Despite the global recession, the world economy will grow faster in the
second decade (2010-2020) of the 21st century than it did in the first, the
Conference Board reported on Wednesday. Developed countries will account for
less than 1% of the annual global growth rate.
The private New York based business and economics research organisation said
the global economy will grow at 4.4% from 2010-2020, about 0.7 of a percentage
point faster than 2000-2010 and 0.3 of a percentage point faster than 2000-2008,
according to the second edition of
The Conference Board Global Economic Outlook, providing projections of
output growth for 2011, 2011-2015, and 2015-2020 for the global economy, the
economies of 11 major regions, aggregated advanced economies, and aggregated
emerging and developing economies.
Advanced/developed economies will account for less than 1% percentage point
of global growth from 2010-2020, while 3.4% percentage points will come from
emerging economies. Growth in emerging and developing economies in 2010-2020
will be more than three times faster than growth in advanced economies.
Between 2000 and 2020, the United States will have lost 8 percentage points
in global output (from 23% to 15%), and the original 15 members of the European
Union will have lost as much as 10 percentage points (23% to 13%).
China's share in global output doubled from 8% in 2000 to 16% in 2010, and
will rise to 24% in 2020. India will also double its share of global output
(from 4% in 2000 to 8% in 2020), but its overall impact on global growth is much
smaller than China's.
“The emerging world’s catch-up potential is unlikely to slacken before the
end of the decade,” said Bart van Ark, senior vice president and chief
economist of the Conference Board. “Yet while emerging economies are clearly
driving global growth, they also host its biggest downside risk. For example,
the emergence of uncontrolled inflation or a mishandling of corrections to
overvalued assets in China or India could reduce global growth for 2010-2020 by
as much as 2% percentage points.”
Among other key findings:
- China may have a larger GDP (PPP-converted) than the United States by
2012.
- India will double its share of global output between 2000 and 2020, but
its overall impact on global growth remains much smaller than China’s.

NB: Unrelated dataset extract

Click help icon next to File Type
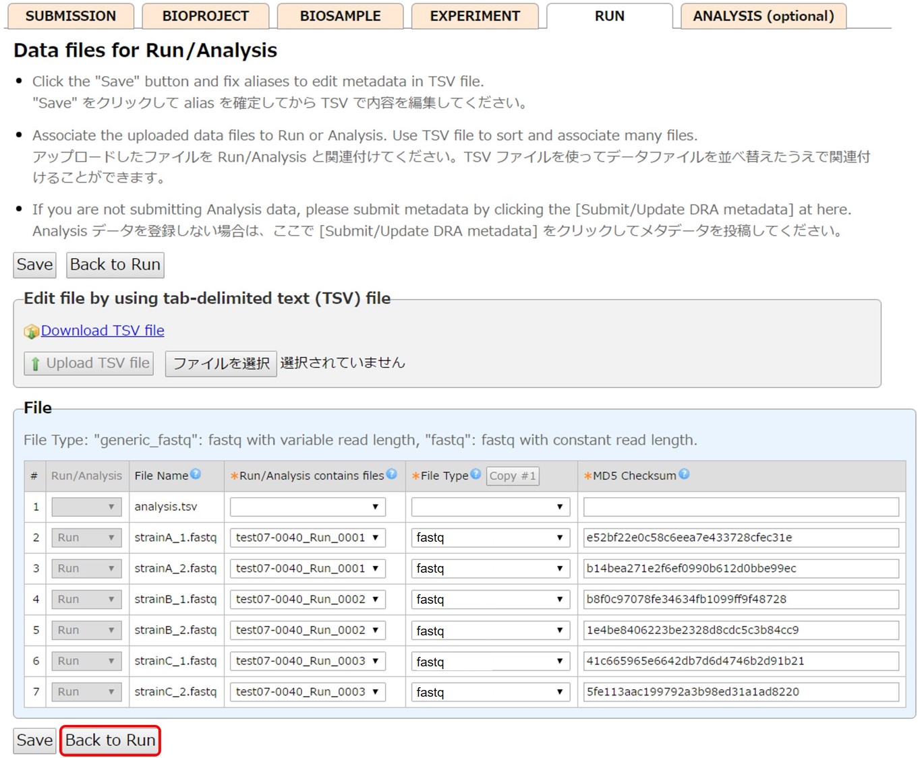The width and height of the screenshot is (924, 758). [x=475, y=474]
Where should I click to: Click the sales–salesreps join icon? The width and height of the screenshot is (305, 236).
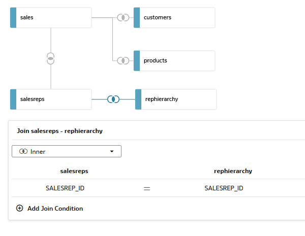[x=50, y=58]
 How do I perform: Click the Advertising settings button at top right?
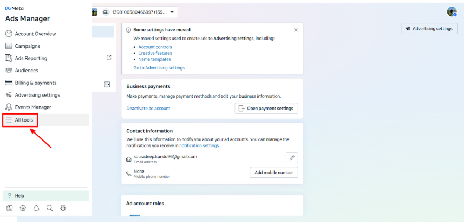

- Western Europe (the original 15 EU member states) will stay at modest
1.5% growth in 2011. Germany, the Nordic countries and Benelux will perform
at the higher end (above 2%); the United Kingdom and France will be in the
middle range (1.5-2%); most of Southern Europe and Ireland will see growth
of less than 1% or may even contract.
- Growth in China will moderate only slightly going into 2011. India will
add almost a full percentage point to its growth rate.